## [THE REQUEST]
Reproduce every line of the records below, requests included, shifting each coordinate in the answers by -75. Leave the pictures out of your answer.

## [Source data]
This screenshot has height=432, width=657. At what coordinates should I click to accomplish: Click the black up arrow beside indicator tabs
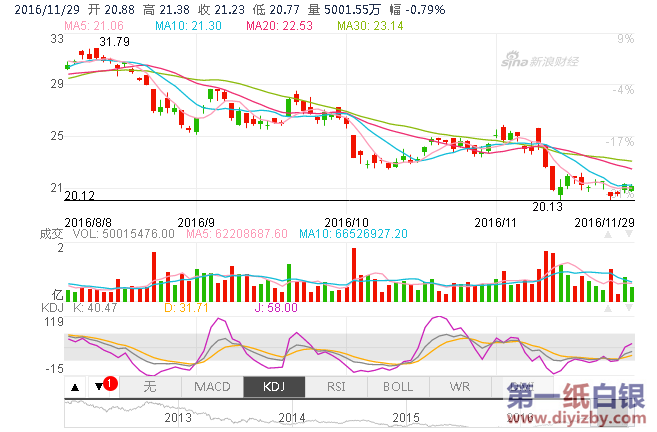point(75,386)
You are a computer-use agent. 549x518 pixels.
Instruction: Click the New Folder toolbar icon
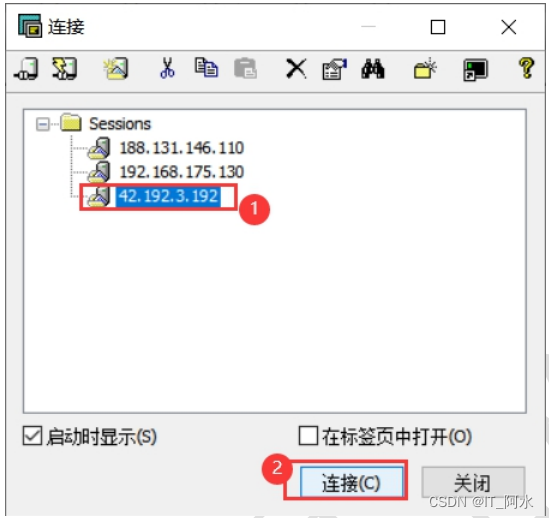[425, 68]
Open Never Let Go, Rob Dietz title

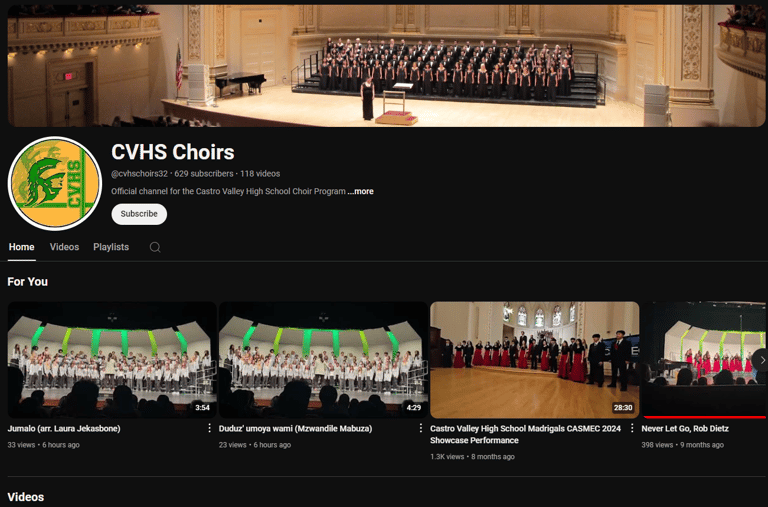click(x=685, y=429)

## [SOLUTION TO THIS PROBLEM]
This screenshot has height=432, width=657. At what coordinates should I click to accomplish: Click the black up arrow beside indicator tabs
point(0,311)
You are a computer-use agent. 549x518 pixels.
Instruction: Click the New Folder toolbar icon
[350, -7]
Open Never Let Go, Rob Dietz title

click(x=610, y=354)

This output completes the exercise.